● **Exercise set**
**A)** Name every software product or tool that the IBM i modernization text mentions by name.
**B)** Carry the IBM i modernization text forward from its last sentence.

● **Text section**
######
We went into an IBM i shop recently that was expanding a field and their search showed it appeared in 192 different places in their application stack. When we looked with X-Analysis, we found it in 384 places. And if they had changed the field and almost certainly would have corrupted their databases because it was not found everywhere and they would not have known it until it was too late. Field resizing is a place where automation must be used, and we would argue that impact analysis should be done for all changes to the applications.
Being a modern enterprise means having modern applications with Web and mobile interfaces that are more familiar to the public these days, after 25 years of the commercial Internet, than the native greenscreens of the OS/400 and IBM i platform. To get to these modern interfaces does not require learning everything there is about Java, PHP, or JavaScript and trying to secure it all. You dont have to start from scratch.
With products like Presto, we can take existing greenscreen applications, or even particular interfaces in RPG programs, and expose them to be consumed by a browser on a PC, tablet, or smartphone. We can only take certain elements of the greenscreens for the new Web and mobile interfaces, or we can consolidate multiple screens into something that looks native to these graphical devices. And because Presto makes use of existing RPG code, you know they are already locked down you are coming in through the front door of the system, not a new side door off the kitchen.
If you want to go a bit more modern in creating applications, you create APIs that access system resources and you stitch these together to create that application. And that is where tools like WebSmart and X-Elevate come in. WebSmart lets you rapidly create RPG or PHP responsive web and mobile applications and APIs using templates and powerful IDE effectively new digital solutions and better integration. X-Elevate takes the business logic already inherent in your applications and exposes it as RESTful APIs. The great thing about X-Elevate is that if you no longer had your own source code, or that of a third-party application provider, then you can still create these RESTful APIs out of the blocks of business logic in the application. No source code required.
######
● **Given information**
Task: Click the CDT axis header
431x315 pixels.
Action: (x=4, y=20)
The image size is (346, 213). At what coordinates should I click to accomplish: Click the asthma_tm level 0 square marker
######
● **Task responses**
**A)** X-Analysis, Presto, WebSmart, X-Elevate

**B)**
This integration of applications at the API level is how you integrate with cloud-based applications like Salesforce or how you hook applications from disparate systems together, say after a merger or acquisition. Creating those APIs consistently and automatically and securely is the only way to go.
One last thought. The recurring theme we see in the IBM i developer community, which we have always found to be strange in contrast to other platforms, is that IBM i developers associate their value to the organization with their knowledge of code, as opposed to their knowledge of the business processes. The latter is what the organization really values, and the former is just one particular implementation of it at one particular time. That means, with the right attitude, modernization is not scary but natural and can be well governed and documented. And, in fact, the more developers automate, the more time they get to do more interesting things for the business and actually demonstrate their value.
For decades, Fresches IT and IBM i experts have been helping companies implement automation and deliver better value to the business. If you have a project in the works, one in mind or simply want to explore more, talking to a strategist can help uncover new ideas and get you started. You can set up a meeting and learn more by sending an email to: Info@Freschesolutions.com.
Alan Hamm is senior Security Services Engineer and Chris Koppe is senior vice president of Transformation & Modernization Services at Fresche Solutions.
This content is sponsored by Fresche Solutions.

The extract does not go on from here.